◆ **DATASET RECORDS**:
::::

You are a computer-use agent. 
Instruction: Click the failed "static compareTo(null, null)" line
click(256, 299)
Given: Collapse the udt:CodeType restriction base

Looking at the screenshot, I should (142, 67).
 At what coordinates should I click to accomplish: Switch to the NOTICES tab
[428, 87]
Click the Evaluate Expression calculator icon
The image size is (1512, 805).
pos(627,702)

::::

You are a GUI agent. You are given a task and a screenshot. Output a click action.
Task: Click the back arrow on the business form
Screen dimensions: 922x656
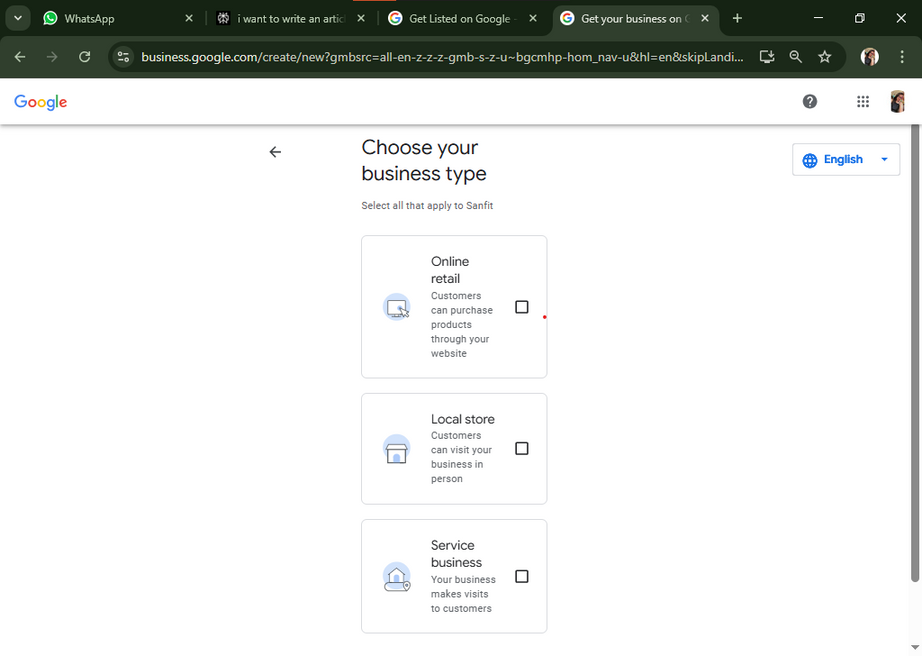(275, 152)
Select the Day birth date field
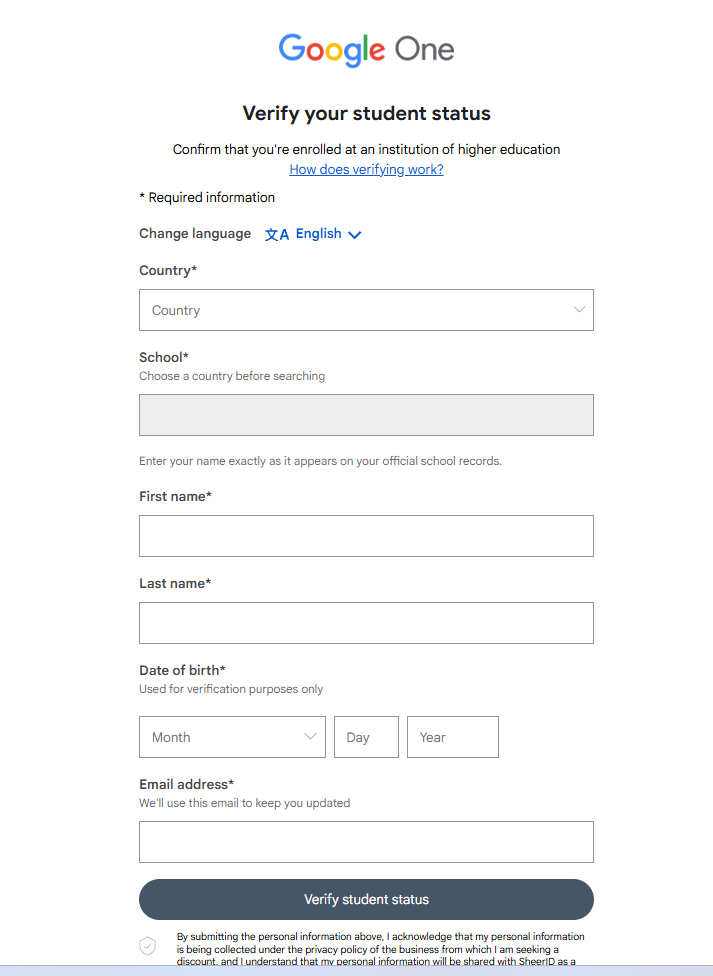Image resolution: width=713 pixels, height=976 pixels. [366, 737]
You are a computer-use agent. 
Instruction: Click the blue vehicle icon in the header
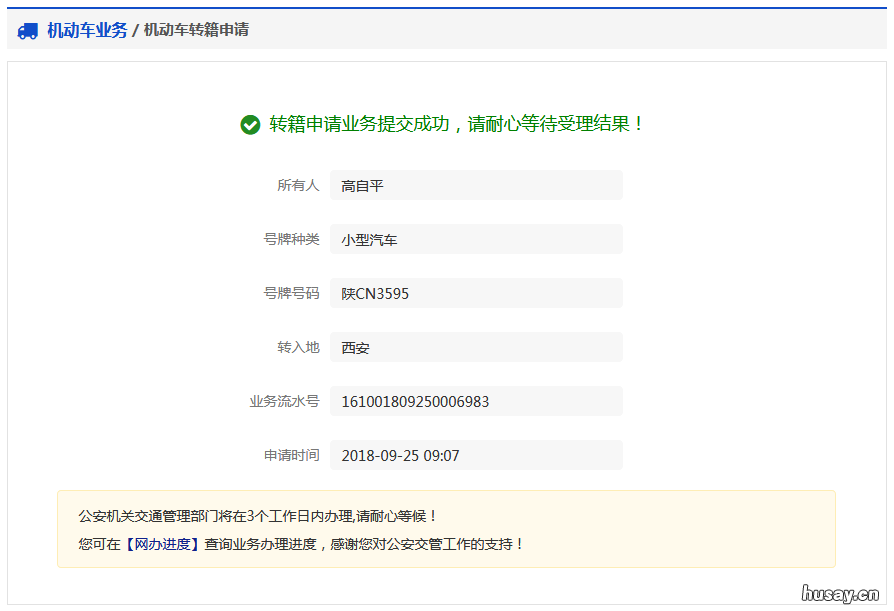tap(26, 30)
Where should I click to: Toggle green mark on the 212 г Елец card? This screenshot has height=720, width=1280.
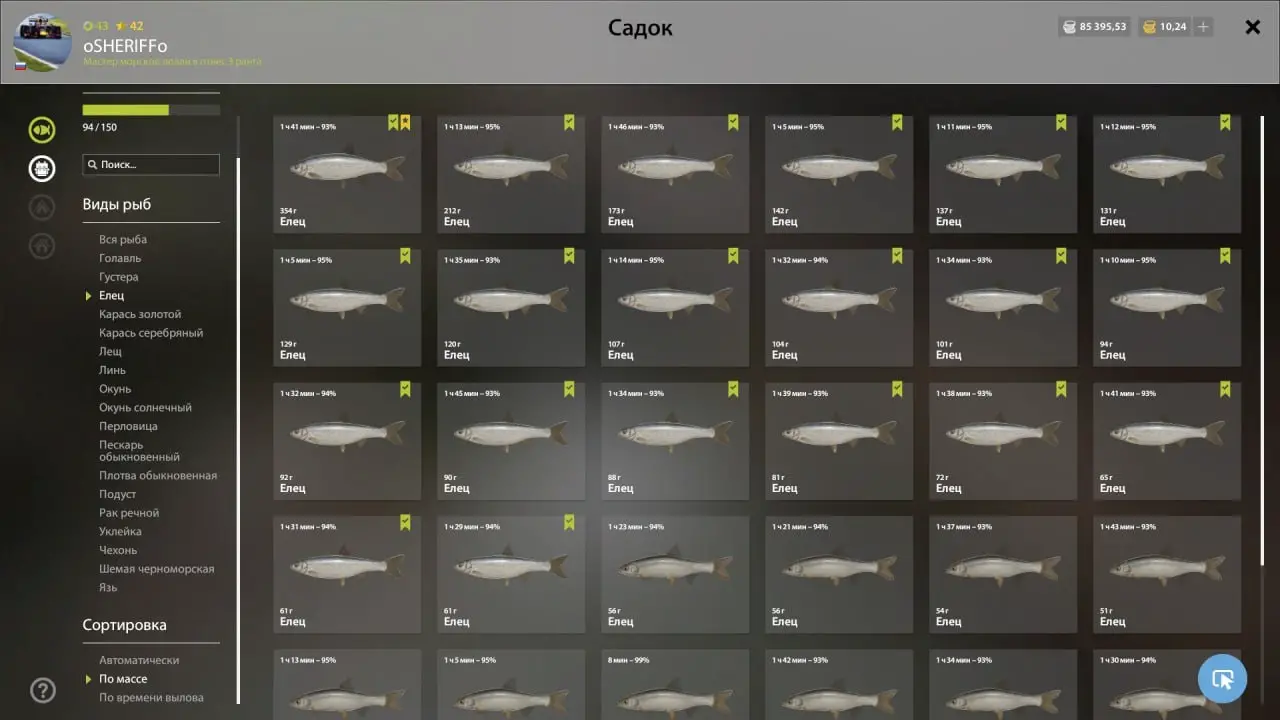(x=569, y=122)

::::

◆ **DIRECTIONS**:
Duplicate the records between the line containing "Where should I" and the line containing "(x=569, y=122)", inclusive, leaving out the pictures.

◆ **REPLY TO THE TASK**:
Where should I click to: Toggle green mark on the 212 г Елец card? This screenshot has height=720, width=1280.
(x=569, y=122)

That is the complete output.